You are currently browsing the tag archive for the ‘monitoring’ tag.

As I discussed in my post about “Strategic Points of Control,” F5 LTMs are in a great position to capture and report on information. I’ve recently encountered several issues where I needed to log the systems sending HTTP 404/500 responses and the URLs for which they were triggered. While this information can be obtained from a packet capture, I find it much easier to simply leverage iRules to log the information.

 

If you don’t know too much about iRules, I’d encourage you to head over to DevCentral and do some reading. One of the first things you’ll learn is that there are several “events” in which an iRule can inspect and react to traffic. Each event has different commands that can be used. While some commands can be used in multiple events, some may not.

 

As an example, HTTP::host and HTTP::uri can be used in the HTTP_REQUEST event, but not in the HTTP_RESPONSE event. Since an HTTP Error Response sent by a server would occur in the HTTP_RESPONSE event (between server and LTM,) we can’t simply log the value of HTTP::host or HTTP::uri as those commands aren’t usable in the HTTP_RESPONSE context. Fortunately, variables can be set in one event and referenced in another which allows us to still access the proper information.

 

Here’s an overview of what we’re trying to accomplish:

 

1. A client makes a request to a Virtual Server on the LTM.

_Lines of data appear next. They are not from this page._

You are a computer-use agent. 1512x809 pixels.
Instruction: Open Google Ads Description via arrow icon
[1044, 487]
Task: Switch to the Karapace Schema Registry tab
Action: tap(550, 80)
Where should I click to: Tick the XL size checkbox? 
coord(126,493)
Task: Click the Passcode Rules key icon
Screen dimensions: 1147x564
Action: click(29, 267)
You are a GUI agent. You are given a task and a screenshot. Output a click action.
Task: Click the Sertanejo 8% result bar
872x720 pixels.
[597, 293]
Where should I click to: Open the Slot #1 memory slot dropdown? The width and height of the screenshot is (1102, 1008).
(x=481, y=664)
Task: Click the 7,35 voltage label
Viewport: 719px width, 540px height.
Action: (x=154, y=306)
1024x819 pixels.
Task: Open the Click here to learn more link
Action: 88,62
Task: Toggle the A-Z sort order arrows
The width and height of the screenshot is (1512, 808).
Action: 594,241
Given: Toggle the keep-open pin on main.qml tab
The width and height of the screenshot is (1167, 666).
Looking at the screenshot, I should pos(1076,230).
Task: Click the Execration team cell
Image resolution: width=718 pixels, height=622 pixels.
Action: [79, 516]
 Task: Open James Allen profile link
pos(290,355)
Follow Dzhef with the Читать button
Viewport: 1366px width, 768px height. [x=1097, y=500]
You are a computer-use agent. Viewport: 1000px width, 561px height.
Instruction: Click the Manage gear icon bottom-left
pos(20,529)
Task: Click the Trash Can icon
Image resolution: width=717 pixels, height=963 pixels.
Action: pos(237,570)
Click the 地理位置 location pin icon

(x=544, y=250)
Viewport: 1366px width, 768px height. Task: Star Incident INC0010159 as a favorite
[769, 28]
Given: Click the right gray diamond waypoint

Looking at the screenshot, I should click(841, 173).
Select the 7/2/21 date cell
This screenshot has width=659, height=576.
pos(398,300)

2. The LTM sends this request to a pool member.

3. If the pool member (server) responds with an HTTP Status code of 500, we want to log the Pool Member’s IP, the requested HTTP Host and URI, and the Client’s IP address.

 

We’ll be using the “HTTP::status” command to check for 500s. Since this command needs to be executed within the HTTP_RESPONSE event which doesn’t have access to HTTP::host or HTTP::uri, we’ll need to use variables.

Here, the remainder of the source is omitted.